[[ Source passage open ]]

A discovery approach for the identification of SRC-3 binding sites in the genome was initiated, and of the 7,017 tags representing SRC-3 immunoprecipitated DNA that were sequenced, 4,853 produced acceptable genomic alignments. These tags generated ≈70 clusters consisting of two or more distinct alignments within 1,200 bp (class A clusters). Because ChIP fragments were <600 bp, 1,200 bp was set as the maximal distance between two tags representing the same binding site. In addition, there were ≈600 single alignments that mapped between -10 and +5 kb relative to transcription start sites.

The binding of SRC-3 to the identified genomic locations in cells treated with vehicle, E2, or ICI was confirmed by Q-PCR using PCR primers encompassing genomic segments within ≈200 nt of the putative SRC-3-binding sites. Of the ≈70 clusters, 30 were selected for further testing (preference was given to clusters with more than two tags, located in putative promoter regions, and/or containing a predicted ERE nearby), and 15 of those (50%) were confirmed as strong SRC-3-binding sites (Q-PCR signal >5-fold above the background signal obtained for the rDNA, NTNG1, and SCA7 sites). From the group of 600 single-hit alignments and clusters consisting of multiple identical or almost identical tags (class B clusters), an additional 35 sites were selected for further testing as above, and three (8.5%) were confirmed as strong SRC-3-binding sites. Therefore, a total of 18 strong, previously undescribed SRC-3 binding sites were identified (Fig. 2A and Table 1). An additional 11 sites were identified as “weak” SRC-3-binding sites because the Q-PCR signal was only 2- to 5-fold above the background signal obtained for the negative control sites (Table 5, which is published as supporting information on the PNAS web site). The genomic locations of the SRC-3 clusters are provided in Table 6, which is published as supporting information on the PNAS web site.

Fig. 2.
Confirmation of SRC-3 and ERα binding to the 18 sites identified by the Discovery approach. Chromatin from MCF-7 cells treated with vehicle, 10 nM E2, or 1 μM ICI for 2 h was immunoprecipitated with anti-SRC-3 (A) or anti-ERα ( ...
Table 1.

[[ Source passage closed ]]
[[ Data under study open ]]

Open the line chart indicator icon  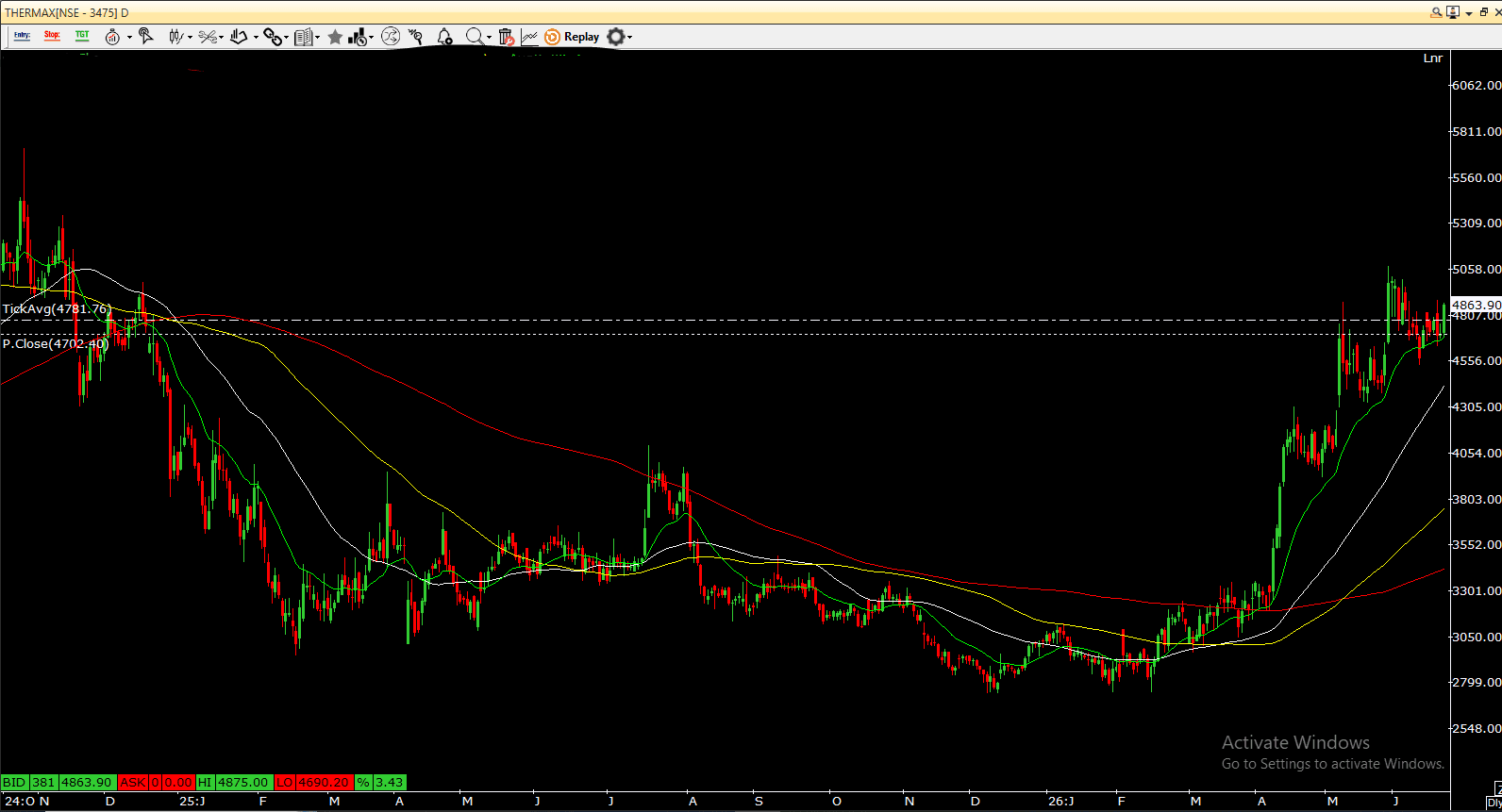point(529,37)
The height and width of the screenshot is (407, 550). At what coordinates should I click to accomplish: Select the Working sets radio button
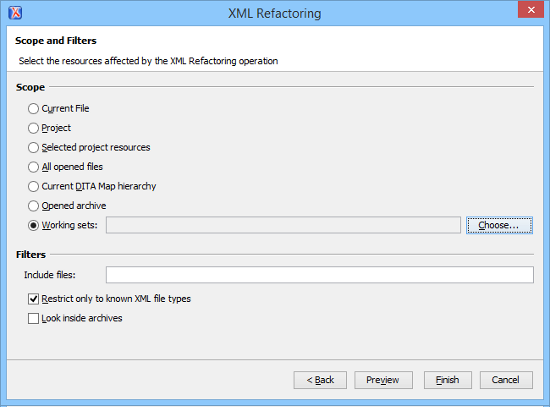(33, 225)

[[ Data under study closed ]]
[[ Data under study open ]]

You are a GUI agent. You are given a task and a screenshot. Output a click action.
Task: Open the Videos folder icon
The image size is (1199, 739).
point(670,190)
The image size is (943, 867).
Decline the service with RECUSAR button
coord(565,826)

[[ Data under study closed ]]
[[ Data under study open ]]

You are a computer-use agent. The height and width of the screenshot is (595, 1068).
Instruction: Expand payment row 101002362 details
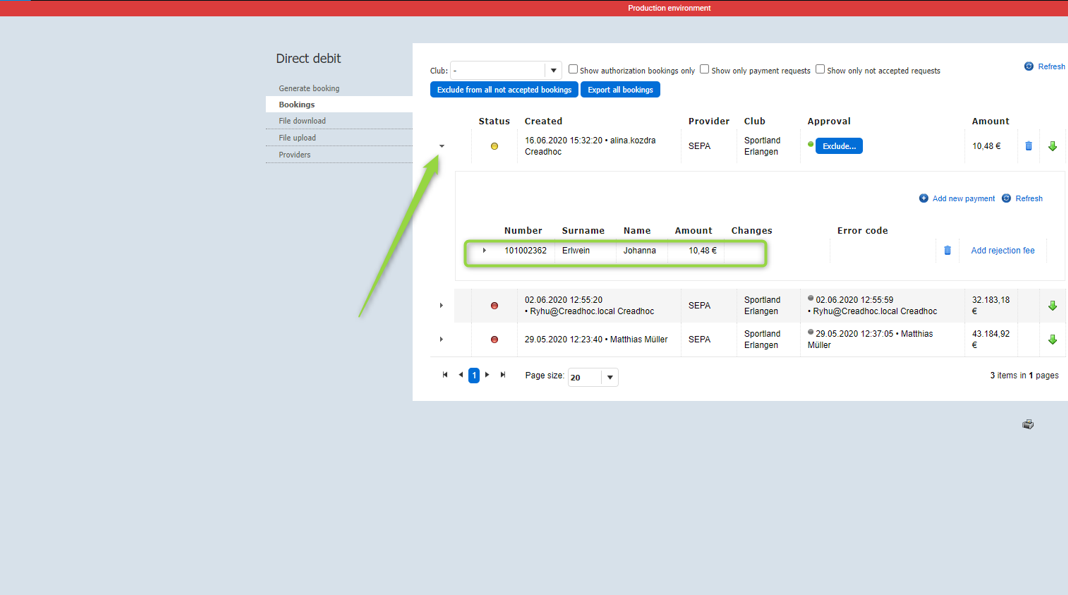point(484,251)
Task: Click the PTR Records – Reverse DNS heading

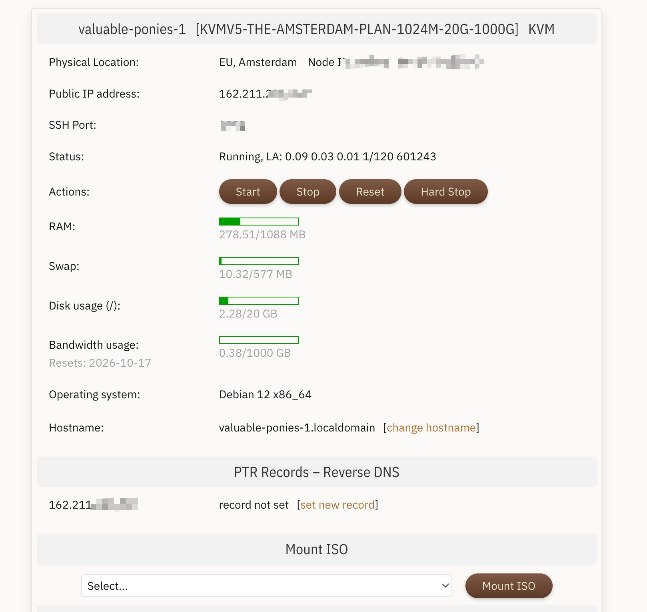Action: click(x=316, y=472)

[[ Data under study closed ]]

Problems to solve:
[1] List the sites that the SRC-3 passage uses as negative controls for the background Q-PCR signal.
[2] Copy the SRC-3 passage word for word, from "Confirmation of SRC-3" up to and including "anti-ERα ( ...".
Work only from the SRC-3 passage.

Solutions below:
[1] rDNA, NTNG1, SCA7

[2]
Confirmation of SRC-3 and ERα binding to the 18 sites identified by the Discovery approach. Chromatin from MCF-7 cells treated with vehicle, 10 nM E2, or 1 μM ICI for 2 h was immunoprecipitated with anti-SRC-3 (A) or anti-ERα ( ...